WORK TO DO ->
Rewrite only the lines of the data between the line holding "主委信箱 (360, 6)" and the line holding "我們的海 (385, 283)", inclusive, keeping every line's text and shifting each coordinate up by 21.

Word and element location data ->
-- START --

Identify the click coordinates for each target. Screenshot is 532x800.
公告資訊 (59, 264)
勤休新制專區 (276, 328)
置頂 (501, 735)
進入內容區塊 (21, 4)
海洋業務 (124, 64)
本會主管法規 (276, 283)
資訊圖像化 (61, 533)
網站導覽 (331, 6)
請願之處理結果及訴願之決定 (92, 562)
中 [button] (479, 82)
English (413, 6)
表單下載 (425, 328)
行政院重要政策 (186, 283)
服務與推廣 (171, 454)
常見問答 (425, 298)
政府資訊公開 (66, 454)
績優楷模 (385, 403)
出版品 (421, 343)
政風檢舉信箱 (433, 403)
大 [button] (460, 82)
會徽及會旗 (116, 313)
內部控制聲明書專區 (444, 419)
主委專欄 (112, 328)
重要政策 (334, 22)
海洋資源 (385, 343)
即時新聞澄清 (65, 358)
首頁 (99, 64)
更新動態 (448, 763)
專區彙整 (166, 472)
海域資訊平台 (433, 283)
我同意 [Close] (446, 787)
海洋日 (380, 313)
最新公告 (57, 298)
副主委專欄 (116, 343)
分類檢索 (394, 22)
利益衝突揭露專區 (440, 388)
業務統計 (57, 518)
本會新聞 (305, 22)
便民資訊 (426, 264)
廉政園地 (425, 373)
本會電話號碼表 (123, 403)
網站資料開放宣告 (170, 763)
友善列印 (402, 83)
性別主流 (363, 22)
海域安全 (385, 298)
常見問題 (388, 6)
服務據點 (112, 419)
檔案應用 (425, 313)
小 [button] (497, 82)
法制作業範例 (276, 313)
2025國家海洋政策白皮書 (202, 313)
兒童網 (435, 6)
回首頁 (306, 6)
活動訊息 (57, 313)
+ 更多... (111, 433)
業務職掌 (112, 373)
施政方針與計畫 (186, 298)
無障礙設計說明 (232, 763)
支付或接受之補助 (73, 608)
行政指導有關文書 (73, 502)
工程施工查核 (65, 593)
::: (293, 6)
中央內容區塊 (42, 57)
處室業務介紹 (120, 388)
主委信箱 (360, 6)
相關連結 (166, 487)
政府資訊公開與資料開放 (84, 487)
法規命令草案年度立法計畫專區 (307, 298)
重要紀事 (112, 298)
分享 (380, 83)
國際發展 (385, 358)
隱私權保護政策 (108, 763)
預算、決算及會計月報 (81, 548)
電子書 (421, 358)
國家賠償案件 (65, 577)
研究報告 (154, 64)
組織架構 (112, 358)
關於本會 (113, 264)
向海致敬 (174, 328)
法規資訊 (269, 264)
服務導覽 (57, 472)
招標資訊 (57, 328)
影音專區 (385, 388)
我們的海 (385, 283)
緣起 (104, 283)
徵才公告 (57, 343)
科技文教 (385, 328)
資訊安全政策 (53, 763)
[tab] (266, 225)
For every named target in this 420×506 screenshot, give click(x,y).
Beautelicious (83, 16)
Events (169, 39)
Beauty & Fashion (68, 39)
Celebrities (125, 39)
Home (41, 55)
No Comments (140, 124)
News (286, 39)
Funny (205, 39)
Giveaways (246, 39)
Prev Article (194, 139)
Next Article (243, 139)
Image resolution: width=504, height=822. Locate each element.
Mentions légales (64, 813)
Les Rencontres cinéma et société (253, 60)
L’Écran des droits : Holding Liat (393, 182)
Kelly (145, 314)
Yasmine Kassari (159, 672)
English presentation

-- END --

RESULT BELOW ->
主委信箱 (381, 27)
相關連結 (187, 508)
政府資訊公開與資料開放 (105, 508)
法規命令草案年度立法計畫專區 (328, 319)
重要紀事 (133, 319)
分享 (401, 104)
國際發展 (406, 379)
隱私權保護政策 (129, 784)
預算、決算及會計月報 (102, 569)
電子書 (442, 379)
國家賠償案件 (86, 598)
研究報告 (175, 85)
組織架構 (133, 379)
關於本會 (134, 285)
向海致敬 (195, 349)
法規資訊 (290, 285)
服務導覽 (78, 493)
招標資訊 (78, 349)
影音專區 (406, 409)
我們的海 (406, 304)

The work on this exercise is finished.